The Baghdad Railway Club

Home > Fiction > The Baghdad Railway Club > Page 22
The Baghdad Railway Club Page 22

by Andrew Martin


  One fellow remained standing on the water tank of the tender, and as I walked around the rear of it, I saw Ferry standing naked. He looked if anything neater without clothes than he did with, and when the bucket of fairly cold and fairly clean water was pitched down on him, he looked neater still, for all the black hairs on his long brown body were immediately aligned by it. He’d got hold of a cake of soap, and he was lathering his bald brown head. I registered the gold signet ring on his left little finger, and I saw, nestling amid his chest hairs, another item of jewellery: a small gold crucifix on a thin gold chain.

  The Royal Engineer called down to Ferry: ‘Ready for your second?’

  Ferry glanced upwards, and in doing so, he saw me: ‘I . . . am,’ he said.

  The water came down, and all the hairs were straight again. Ferry had closed his eyes to take the deluge. He opened them again to see me still staring at him. He must think me a queer, but I didn’t care. What had Captain Boyd’s Arab servant, the amiable but half-witted Farhan, said? That the British soldier who’d visited Boyd on the day before his last day had had ‘religion in his heart’ – the Christian religion. Farhan had also disclosed that Boyd had made frequent visits to ‘the home of the British’ – surely the British Residency.
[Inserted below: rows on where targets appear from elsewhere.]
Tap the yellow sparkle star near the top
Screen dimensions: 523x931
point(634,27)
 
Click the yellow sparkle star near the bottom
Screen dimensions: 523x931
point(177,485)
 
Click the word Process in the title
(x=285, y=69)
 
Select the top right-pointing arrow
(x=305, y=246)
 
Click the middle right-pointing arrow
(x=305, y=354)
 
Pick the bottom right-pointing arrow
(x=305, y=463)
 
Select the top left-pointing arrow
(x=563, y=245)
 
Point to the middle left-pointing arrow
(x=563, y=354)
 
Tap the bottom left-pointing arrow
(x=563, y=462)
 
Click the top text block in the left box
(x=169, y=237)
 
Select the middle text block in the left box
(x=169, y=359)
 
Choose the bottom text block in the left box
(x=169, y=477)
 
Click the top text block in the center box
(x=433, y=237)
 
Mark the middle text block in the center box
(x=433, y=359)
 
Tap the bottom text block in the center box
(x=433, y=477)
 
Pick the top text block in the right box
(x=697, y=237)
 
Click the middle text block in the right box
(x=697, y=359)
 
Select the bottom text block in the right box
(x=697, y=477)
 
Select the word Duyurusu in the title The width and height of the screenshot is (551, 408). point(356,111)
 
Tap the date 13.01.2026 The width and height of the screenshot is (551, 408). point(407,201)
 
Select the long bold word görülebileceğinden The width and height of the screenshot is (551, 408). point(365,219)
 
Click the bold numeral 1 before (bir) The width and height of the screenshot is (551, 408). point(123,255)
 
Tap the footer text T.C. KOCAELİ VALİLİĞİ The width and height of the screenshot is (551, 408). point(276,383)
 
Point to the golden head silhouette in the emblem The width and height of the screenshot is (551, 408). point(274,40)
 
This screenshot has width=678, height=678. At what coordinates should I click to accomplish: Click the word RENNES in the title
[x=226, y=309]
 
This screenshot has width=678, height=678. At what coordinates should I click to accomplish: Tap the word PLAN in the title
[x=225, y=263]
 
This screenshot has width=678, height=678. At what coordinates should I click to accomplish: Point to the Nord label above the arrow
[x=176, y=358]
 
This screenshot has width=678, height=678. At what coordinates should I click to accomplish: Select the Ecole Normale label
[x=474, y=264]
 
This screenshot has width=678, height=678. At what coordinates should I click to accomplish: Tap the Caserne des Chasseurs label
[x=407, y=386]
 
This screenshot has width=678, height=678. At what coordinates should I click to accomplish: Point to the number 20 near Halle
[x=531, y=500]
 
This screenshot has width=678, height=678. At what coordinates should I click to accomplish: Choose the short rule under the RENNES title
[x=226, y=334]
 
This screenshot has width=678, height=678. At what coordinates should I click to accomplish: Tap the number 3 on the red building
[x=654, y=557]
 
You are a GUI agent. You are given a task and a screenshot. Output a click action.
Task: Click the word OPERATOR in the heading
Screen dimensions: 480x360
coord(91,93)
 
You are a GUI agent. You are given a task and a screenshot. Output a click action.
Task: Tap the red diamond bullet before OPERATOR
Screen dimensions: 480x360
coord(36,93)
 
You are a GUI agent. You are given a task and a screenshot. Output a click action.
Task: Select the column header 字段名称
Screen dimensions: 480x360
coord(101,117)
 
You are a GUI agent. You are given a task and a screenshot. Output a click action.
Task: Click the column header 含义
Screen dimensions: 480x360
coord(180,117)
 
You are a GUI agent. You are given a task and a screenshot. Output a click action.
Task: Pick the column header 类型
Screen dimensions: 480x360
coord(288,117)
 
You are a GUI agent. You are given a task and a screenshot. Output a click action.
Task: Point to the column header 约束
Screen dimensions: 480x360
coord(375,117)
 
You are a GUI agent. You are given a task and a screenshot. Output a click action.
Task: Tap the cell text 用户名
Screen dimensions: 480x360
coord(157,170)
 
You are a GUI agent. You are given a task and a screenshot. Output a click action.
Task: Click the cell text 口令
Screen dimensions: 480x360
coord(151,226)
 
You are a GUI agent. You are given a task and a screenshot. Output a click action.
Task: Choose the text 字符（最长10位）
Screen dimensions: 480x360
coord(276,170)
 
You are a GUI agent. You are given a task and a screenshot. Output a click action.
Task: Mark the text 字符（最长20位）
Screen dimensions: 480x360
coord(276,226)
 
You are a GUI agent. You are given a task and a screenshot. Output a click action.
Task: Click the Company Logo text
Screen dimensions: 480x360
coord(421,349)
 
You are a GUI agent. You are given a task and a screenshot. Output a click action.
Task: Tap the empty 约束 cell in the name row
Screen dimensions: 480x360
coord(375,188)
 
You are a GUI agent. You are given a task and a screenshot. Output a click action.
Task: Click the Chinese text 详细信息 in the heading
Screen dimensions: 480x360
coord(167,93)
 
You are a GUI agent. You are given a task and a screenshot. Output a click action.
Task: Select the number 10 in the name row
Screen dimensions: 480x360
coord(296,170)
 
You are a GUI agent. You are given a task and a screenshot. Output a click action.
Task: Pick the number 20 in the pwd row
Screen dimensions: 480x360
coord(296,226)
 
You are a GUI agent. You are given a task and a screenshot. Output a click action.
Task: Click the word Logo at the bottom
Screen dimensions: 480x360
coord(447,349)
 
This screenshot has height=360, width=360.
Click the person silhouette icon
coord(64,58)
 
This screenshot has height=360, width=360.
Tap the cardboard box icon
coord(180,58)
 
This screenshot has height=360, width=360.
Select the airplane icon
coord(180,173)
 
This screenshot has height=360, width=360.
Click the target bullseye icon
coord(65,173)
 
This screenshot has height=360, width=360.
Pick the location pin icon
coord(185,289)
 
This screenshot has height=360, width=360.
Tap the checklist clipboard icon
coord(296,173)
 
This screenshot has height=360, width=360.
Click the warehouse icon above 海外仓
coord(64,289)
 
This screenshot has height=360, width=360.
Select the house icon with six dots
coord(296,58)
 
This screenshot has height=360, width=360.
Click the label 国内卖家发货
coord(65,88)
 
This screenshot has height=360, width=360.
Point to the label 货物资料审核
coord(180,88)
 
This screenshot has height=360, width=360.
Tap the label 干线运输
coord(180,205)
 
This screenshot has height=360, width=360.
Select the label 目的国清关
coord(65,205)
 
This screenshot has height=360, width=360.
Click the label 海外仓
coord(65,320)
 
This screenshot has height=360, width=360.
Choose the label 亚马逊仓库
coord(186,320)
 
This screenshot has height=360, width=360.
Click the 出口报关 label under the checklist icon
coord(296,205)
Surely, also, he had gone there to send telegrams.

  Ferry stepped forward to where his uniform was neatly folded on top of his kit bag together with Colt revolver, belt and holster.

  I had seen the carbon copy, albeit too faint to read, of one of Boyd’s messages, or one of his attempted messages. A line had been put through it. Was it that Ferry had refused to send it? Was it that the message constituted what Ferry had called ‘tittle-tattle’? Or did he have some deeper reason for disapproving? Ferry was religious. He had the crucifix, and was therefore most likely Catholic. If you were Church of England, you didn’t go in for jewellery. Not if you were a man, anyhow. He had been first to arrive at both the club meetings I’d attended, and the Church of the Saviour’s Mother was just around the corner from the clubhouse. Catholics – keen ones – would go to a service held on a Saturday evening as well as the Sunday ones. They went on a Saturday evening because it was nearly Sunday.

  Ferry put on his shorts first, and no wonder, the way I was looking at him. He said, ‘Are you . . . ?’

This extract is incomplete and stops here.